Start of Records for the task
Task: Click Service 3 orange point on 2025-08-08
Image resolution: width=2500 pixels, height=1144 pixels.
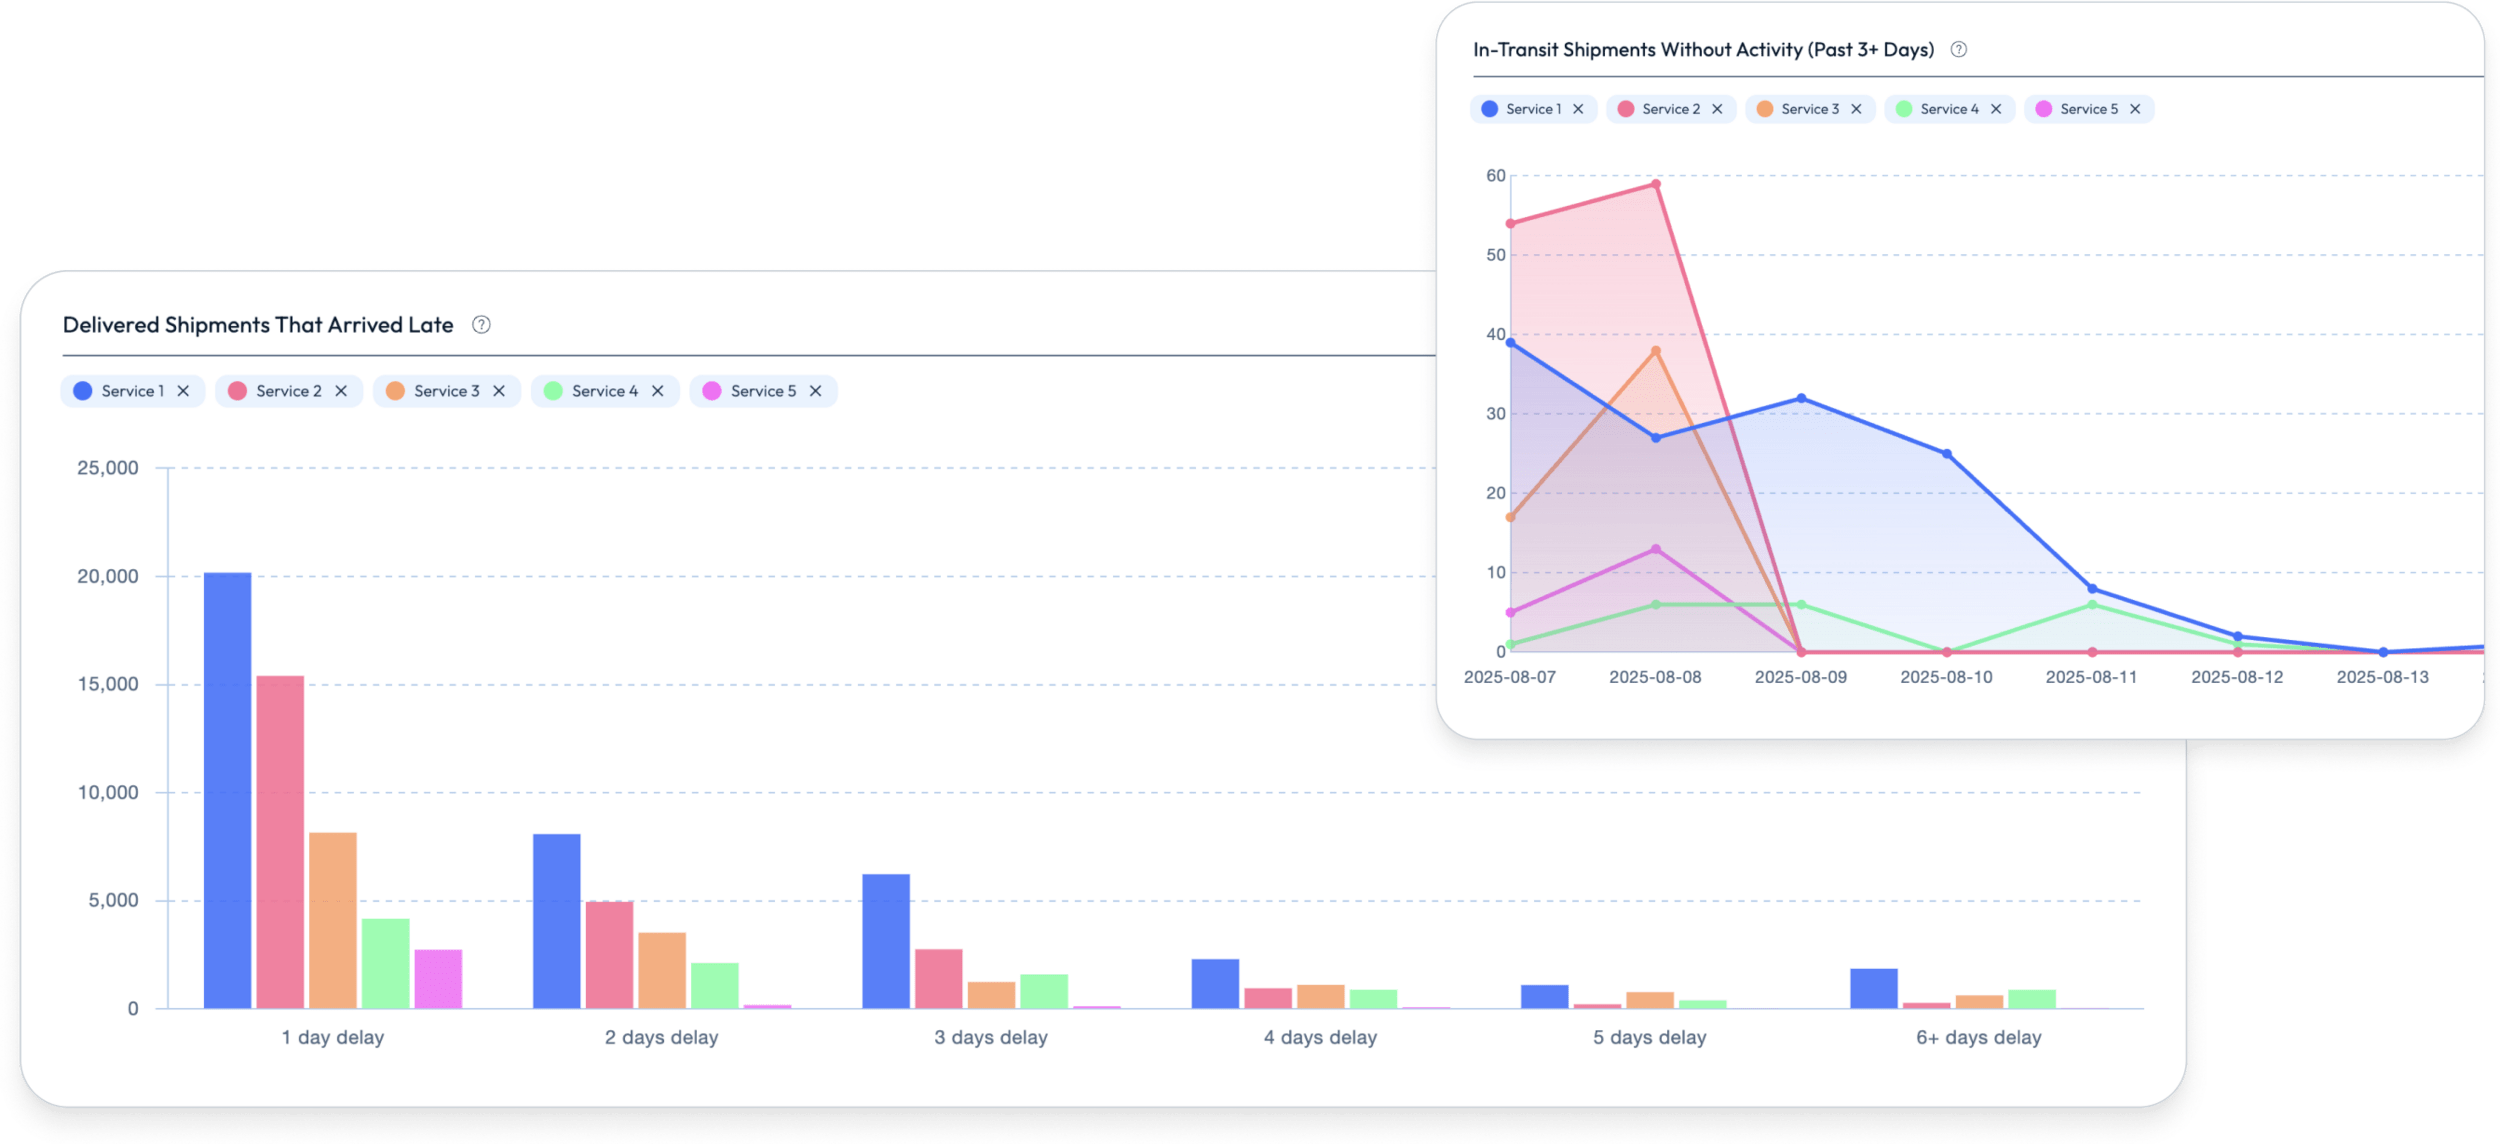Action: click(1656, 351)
End of Records for the task
Start of Records for the task
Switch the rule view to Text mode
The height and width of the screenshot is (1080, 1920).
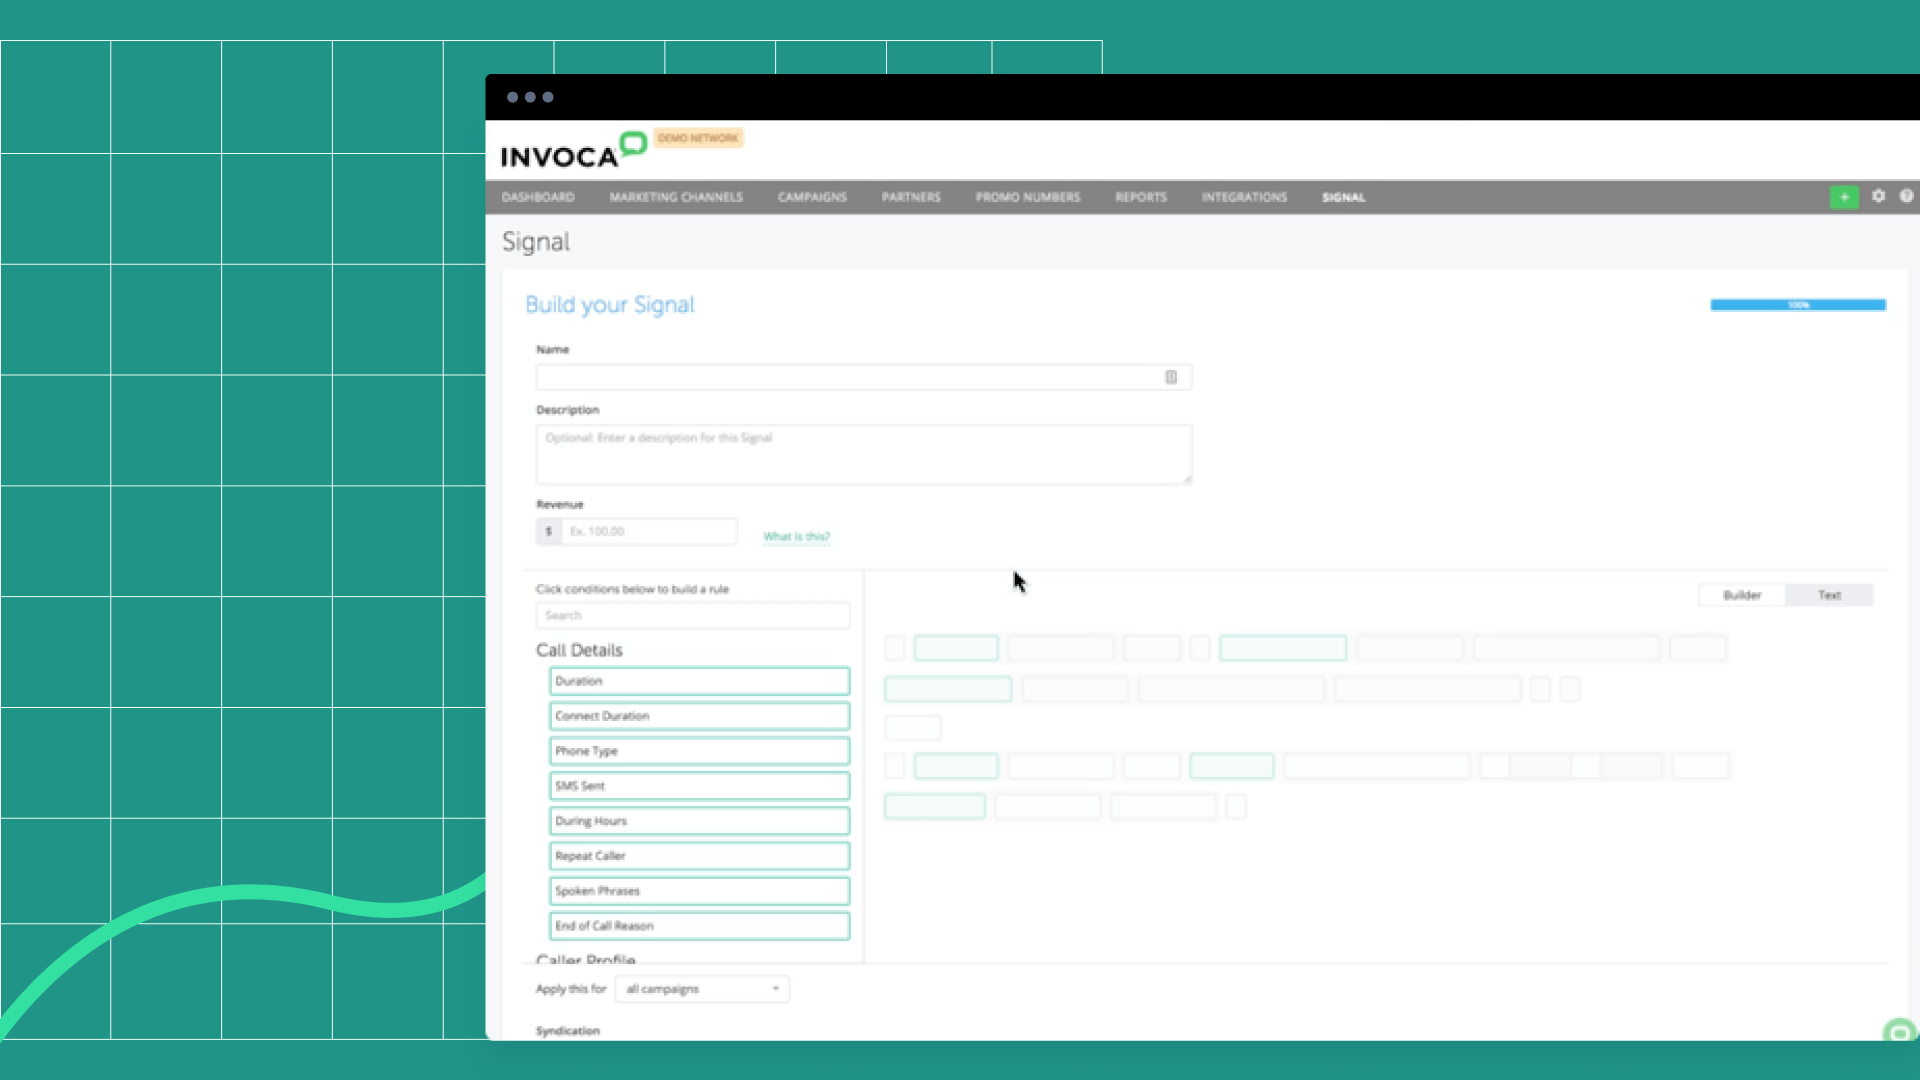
End of Records for the task
• Problem description:
Looking at the entries above, can you reproduce exactly the lines from the one that holds "Switch the rule view to Text mode" through the one that holds "The height and", and only those?

• Answer section:
Switch the rule view to Text mode
The height and width of the screenshot is (1080, 1920).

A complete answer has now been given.